● **Exercise inputs**:
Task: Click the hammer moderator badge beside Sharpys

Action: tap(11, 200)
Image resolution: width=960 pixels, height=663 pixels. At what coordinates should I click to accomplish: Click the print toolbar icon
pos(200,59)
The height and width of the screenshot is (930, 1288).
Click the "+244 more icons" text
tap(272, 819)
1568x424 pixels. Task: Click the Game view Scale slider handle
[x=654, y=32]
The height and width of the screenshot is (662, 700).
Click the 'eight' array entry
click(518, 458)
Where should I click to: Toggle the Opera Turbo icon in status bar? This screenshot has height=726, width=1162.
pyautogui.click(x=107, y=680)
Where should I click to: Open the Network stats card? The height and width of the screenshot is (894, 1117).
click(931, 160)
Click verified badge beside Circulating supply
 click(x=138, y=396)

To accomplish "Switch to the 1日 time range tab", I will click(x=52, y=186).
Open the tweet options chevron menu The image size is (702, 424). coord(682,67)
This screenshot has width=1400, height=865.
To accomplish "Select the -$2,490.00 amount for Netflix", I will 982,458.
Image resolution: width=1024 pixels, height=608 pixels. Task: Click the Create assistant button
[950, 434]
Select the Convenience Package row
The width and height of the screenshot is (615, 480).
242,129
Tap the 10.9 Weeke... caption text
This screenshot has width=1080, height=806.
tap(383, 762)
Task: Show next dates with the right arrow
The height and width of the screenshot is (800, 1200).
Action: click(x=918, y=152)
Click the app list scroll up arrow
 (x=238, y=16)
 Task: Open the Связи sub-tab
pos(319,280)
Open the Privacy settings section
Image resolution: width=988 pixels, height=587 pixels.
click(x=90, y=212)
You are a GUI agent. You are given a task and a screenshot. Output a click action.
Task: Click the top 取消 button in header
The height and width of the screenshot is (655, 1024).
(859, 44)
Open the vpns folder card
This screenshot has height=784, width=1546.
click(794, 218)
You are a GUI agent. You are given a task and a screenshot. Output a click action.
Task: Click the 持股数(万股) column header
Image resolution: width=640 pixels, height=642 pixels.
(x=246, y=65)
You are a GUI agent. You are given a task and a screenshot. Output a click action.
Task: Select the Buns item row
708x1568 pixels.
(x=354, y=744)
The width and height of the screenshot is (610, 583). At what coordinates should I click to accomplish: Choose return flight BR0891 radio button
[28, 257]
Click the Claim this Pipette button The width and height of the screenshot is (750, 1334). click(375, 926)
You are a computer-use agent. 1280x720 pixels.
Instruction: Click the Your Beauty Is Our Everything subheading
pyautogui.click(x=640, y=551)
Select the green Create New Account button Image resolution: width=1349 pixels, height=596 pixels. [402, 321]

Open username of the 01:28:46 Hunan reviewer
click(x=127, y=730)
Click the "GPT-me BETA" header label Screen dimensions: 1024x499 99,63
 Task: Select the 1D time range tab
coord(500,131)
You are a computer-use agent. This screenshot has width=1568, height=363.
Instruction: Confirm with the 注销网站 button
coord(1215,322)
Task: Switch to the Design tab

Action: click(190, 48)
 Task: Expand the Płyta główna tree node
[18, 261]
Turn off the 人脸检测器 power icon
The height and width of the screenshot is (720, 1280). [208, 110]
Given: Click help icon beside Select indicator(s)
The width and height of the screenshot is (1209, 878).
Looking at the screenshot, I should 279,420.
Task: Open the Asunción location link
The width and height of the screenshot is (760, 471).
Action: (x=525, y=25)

● **What the task asks**:
Would you copy out exactly the lines from the one holding "Task: Expand the Płyta główna tree node" through the end of the entries above, both ends included?

● **Result below**:
 Task: Expand the Płyta główna tree node
[18, 261]
Turn off the 人脸检测器 power icon
The height and width of the screenshot is (720, 1280). [208, 110]
Given: Click help icon beside Select indicator(s)
The width and height of the screenshot is (1209, 878).
Looking at the screenshot, I should 279,420.
Task: Open the Asunción location link
The width and height of the screenshot is (760, 471).
Action: (x=525, y=25)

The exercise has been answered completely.